Thursday, July 15, 2010

How E-Mail Works


  • The first e-mail message with an "@" sign in the address was sent in 1971.
  • An e-mail system consists of two different servers running on a server machine. You connect to the SMTP (Simple Mail Transfer Protocol) server on its well-known port number 25 to send e-mail to others. And, you connect to the POP3 (Post Office Protocol version 3) server on its well-known port number 110 to fetch the e-mail you may have received.
  • The email program on your computer interacts with the two mail servers at your ISP (Internet Service Provider) to send and fetch email. The interaction is dead simple. You compose your email and submit it to your e-mail program. Your email program connects over the Internet to the mail server, asks you for a username and password (if necessary), and supplies that to the mail server to authenticate you. After successful authentication, your e-mail program's interaction with an SMTP server goes something like this :

    Your e-mail program:helo test
    Mail server:250 mx1.mindspring.com Hello abc.sample.com
    [220.57.69.37], pleased to meet you

    Your e-mail program:mail from: test@sample.com
    Mail server:250 2.1.0 test@sample.com... Sender ok
    Your e-mail program:rcpt to: jsmith@mindspring.com
    Mail server:250 2.1.5 jsmith... Recipient ok
    Your e-mail program:data
    Mail server:354 Enter mail, end with "." on a line by itself
    Your e-mail program:from: test@sample.com
    to:jsmith@mindspring.com
    subject: testing
    John, I am testing...
    .

    Mail server:250 2.0.0 e1NMajH24604 Message accepted
    for delivery

    Your e-mail program:quit
    Mail server:221 2.0.0 mx1.mindspring.com closing connection
    Connection closed by foreign host.

    It is that simple! Really! All e-mail programs do this behind the scenes. If you have "mail.debug" property set to "true", you can see the commands being issued by the Sun JavaMail implementation as they print out on your console.

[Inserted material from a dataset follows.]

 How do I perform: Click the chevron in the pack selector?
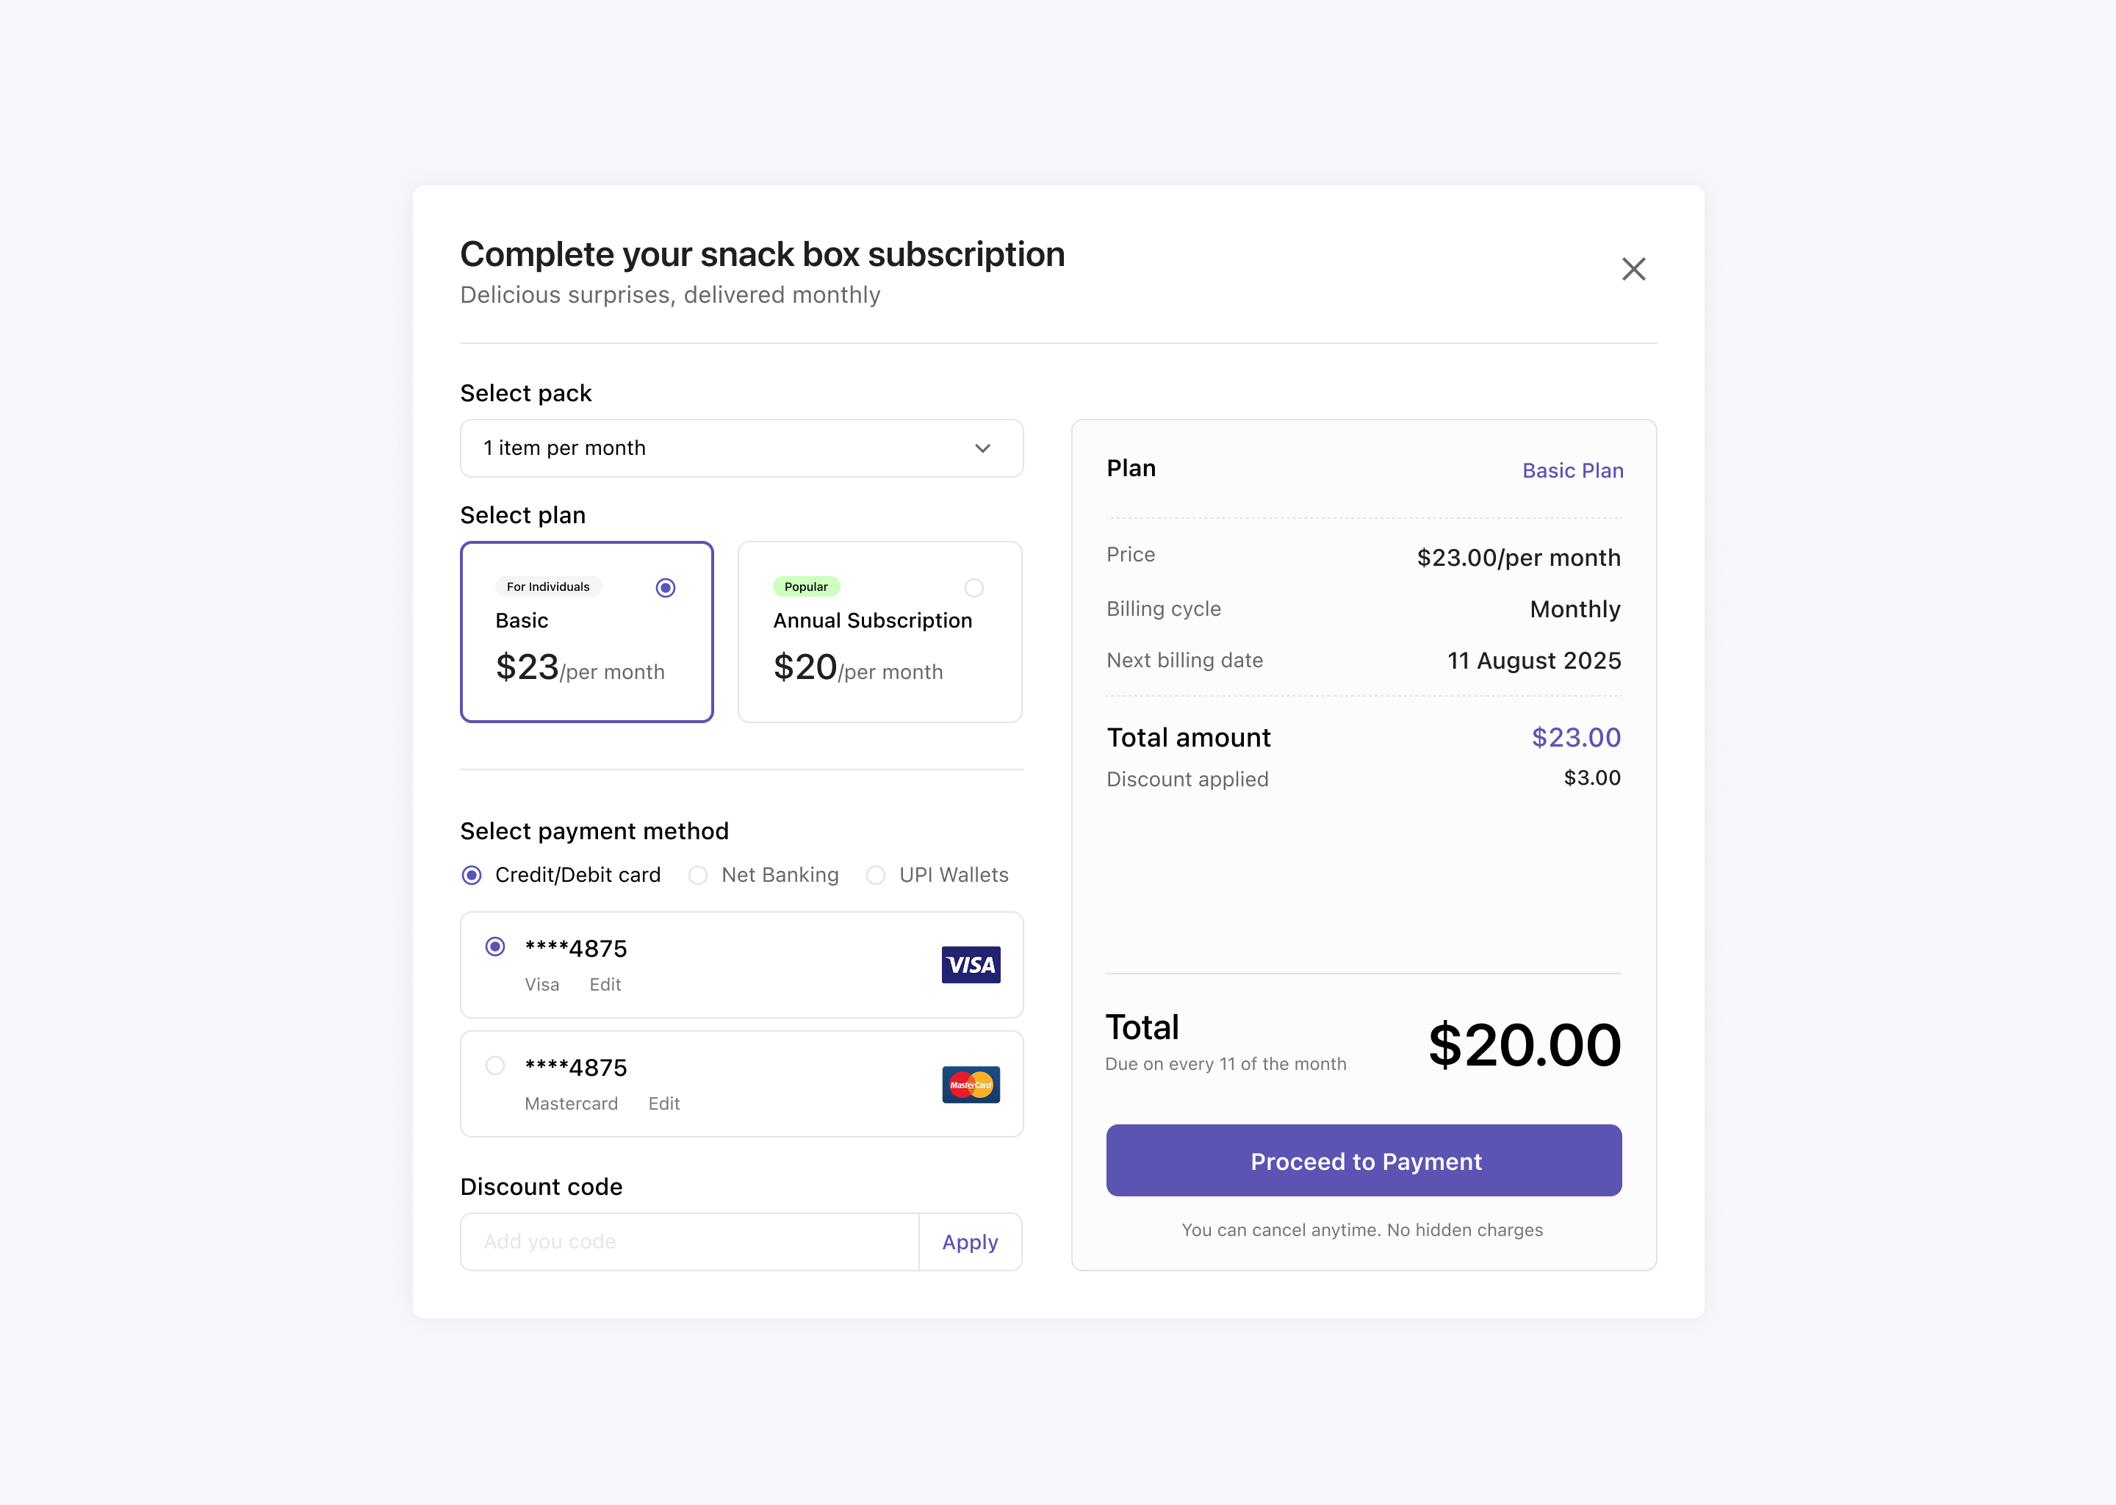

    Fetching email from a POP3 server works the same way. 

    Notice that the sender and recipients e-mail addresses during interaction with the SMTP server are specified before the "body" of the message. They can be different from what's in the body of the message.

  • RFC822 says that the MIME (Multipurpose Internet Mail Extensions) messages exchanged over the Internet must have header lines and content. All bytes in header and content must be 7-bit US ASCII. Most standard headers are name-value pairs of strings (no binary data). The header lines are separated from the content by a blank line. The RFC specifies standard header fields.
  • RFC822 does not say what the content can contain as long as the content bytes are 7-bit US ASCII. Any non-US-ASCII headers and content need to be encoded into the 7-bit US-ASCII (mail-safe) format using base64 and quoted-printable schemes. The MIME RFCs 2045, 2046 and 2047 specify how to do this. Each MIME content will have a content type, structured body parts and a set of encoding schemes to encode data into mail-safe characters.